Metadata-Version: 2.4
Name: pharia-data-sdk
Version: 0.1.6
Project-URL: repository, https://github.com/Aleph-Alpha/pharia-data-sdk.git
Author-email: Aleph Alpha Engineering <engineering@aleph-alpha.com>
License-File: LICENSE
License-File: NOTICE.md
Requires-Python: <3.13,>=3.10
Requires-Dist: aleph-alpha-client<11.0.0,>=10.2.2
Requires-Dist: pharia-inference-sdk>=0.1.5
Requires-Dist: pydantic>=2.0.0
Requires-Dist: qdrant-client[fastembed]<1.16.0,>=1.14.3
Requires-Dist: semantic-text-splitter>=0.5.0
Description-Content-Type: text/markdown

# pharia-data-sdk

Formerly the `intelligence_layer/connectors/data`, `intelligence_layer/connectors/document_index` and `intelligence_layer/connectors/retrievers` modules.

## Overview

This module provides connectors for interacting with the Pharia Data Platform and Pharia Search (a.k.a. Document Index), you can use it to semantically search, access and manage data, documents. 

## Installation

```bash
pip install pharia-data-sdk
```

## Usage

### Data Platform Connector

```python
from pharia_data_sdk.connectors.data import DataClient

client = DataClient(token="<token>", base_url="<base_data_platform_url>")

repositories = client.list_repositories()
repository = repositories[0]
datasets = client.list_datasets(repository.repository_id)
dataset = datasets[0]
```

### Document Index Connector

```python
from pharia_data_sdk.connectors.document_index.document_index import DocumentIndexClient, SearchQuery

client = DocumentIndexClient(token="<token>", base_url="<base_document_index_url>")

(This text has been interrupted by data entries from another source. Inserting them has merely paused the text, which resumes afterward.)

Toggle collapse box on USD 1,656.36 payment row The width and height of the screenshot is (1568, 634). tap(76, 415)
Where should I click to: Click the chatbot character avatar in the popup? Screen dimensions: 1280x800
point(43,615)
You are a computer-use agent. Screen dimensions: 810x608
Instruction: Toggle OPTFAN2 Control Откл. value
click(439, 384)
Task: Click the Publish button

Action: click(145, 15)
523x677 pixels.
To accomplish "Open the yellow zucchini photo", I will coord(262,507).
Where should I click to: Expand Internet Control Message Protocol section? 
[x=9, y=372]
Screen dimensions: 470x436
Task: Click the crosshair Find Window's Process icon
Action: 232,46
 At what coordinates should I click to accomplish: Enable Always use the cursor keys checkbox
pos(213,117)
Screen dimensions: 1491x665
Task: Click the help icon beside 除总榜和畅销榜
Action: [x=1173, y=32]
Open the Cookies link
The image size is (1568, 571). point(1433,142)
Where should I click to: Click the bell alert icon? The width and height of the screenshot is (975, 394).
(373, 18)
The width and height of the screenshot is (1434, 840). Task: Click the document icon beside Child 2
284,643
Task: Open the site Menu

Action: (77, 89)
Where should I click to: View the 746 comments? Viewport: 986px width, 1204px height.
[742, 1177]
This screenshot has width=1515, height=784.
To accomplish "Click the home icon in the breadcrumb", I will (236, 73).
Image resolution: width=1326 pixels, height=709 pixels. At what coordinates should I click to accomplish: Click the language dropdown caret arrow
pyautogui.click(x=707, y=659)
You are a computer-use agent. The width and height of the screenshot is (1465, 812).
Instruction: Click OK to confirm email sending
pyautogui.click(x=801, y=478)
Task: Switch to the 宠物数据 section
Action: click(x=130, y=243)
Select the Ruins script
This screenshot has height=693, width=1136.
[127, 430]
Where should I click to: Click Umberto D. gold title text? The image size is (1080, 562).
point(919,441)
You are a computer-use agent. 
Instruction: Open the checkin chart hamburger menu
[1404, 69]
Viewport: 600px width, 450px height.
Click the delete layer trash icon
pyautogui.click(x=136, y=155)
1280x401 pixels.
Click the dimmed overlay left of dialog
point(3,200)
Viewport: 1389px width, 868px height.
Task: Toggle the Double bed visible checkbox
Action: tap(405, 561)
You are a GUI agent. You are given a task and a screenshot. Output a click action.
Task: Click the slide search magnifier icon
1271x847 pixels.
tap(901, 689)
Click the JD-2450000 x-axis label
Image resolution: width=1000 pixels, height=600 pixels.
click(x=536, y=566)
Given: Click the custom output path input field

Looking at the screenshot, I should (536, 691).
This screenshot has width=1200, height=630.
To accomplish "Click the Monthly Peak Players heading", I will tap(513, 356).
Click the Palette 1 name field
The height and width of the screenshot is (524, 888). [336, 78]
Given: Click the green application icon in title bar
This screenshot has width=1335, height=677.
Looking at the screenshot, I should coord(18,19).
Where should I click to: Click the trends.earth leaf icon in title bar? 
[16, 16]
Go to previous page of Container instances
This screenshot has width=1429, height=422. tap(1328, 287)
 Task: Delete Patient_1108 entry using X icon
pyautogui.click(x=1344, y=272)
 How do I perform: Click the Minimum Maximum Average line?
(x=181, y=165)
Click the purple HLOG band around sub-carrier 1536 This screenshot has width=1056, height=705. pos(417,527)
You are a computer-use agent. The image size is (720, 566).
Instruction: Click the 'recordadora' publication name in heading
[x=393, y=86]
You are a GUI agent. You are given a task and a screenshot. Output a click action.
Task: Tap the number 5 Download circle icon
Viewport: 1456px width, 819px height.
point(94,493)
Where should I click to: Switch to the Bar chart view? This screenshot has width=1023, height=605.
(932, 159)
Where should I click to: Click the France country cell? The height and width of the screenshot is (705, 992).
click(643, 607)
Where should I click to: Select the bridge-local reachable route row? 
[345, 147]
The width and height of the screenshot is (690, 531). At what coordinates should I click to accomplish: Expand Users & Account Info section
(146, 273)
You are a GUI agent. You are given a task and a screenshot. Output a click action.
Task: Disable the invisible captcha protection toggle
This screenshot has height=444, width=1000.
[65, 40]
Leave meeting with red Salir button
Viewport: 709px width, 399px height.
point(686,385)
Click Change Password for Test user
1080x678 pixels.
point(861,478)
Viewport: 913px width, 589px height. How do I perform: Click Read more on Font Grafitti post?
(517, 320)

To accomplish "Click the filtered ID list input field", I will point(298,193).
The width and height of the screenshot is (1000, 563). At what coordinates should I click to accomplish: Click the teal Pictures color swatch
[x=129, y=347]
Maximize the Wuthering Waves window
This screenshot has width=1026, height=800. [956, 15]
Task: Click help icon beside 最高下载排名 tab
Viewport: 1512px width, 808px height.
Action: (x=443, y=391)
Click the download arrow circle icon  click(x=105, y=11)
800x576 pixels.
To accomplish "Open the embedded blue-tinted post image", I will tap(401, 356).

namespaces = client.list_namespaces()
collections = client.list_collections(namespaces[0])
indexes = client.list_indexes(namespaces[0])
client.search(collections[0], indexes[0].index, SearchQuery(query="What fish is most common in swedish lakes?"))
```

### Retrievers

```python
from pharia_data_sdk.connectors.retrievers.document_index_retriever import DocumentIndexRetriever
from pharia_data_sdk.connectors.document_index.document_index import DocumentIndexClient

retriever = DocumentIndexRetriever(
    document_index=DocumentIndexClient(token="<token>", base_url="<base_document_index_url>"),
    index_name="<index_name>",
    namespace="<namespace>",
    collection="<collection>",
)

retriever.get_relevant_documents_with_scores("What fish is most common in swedish lakes?")
```

## Contributing

We welcome contributions! Please see our [Contributing Guide](https://github.com/Aleph-Alpha/pharia-data-sdk/blob/main/CONTRIBUTING.md) for details on how to set up the development environment and submit changes.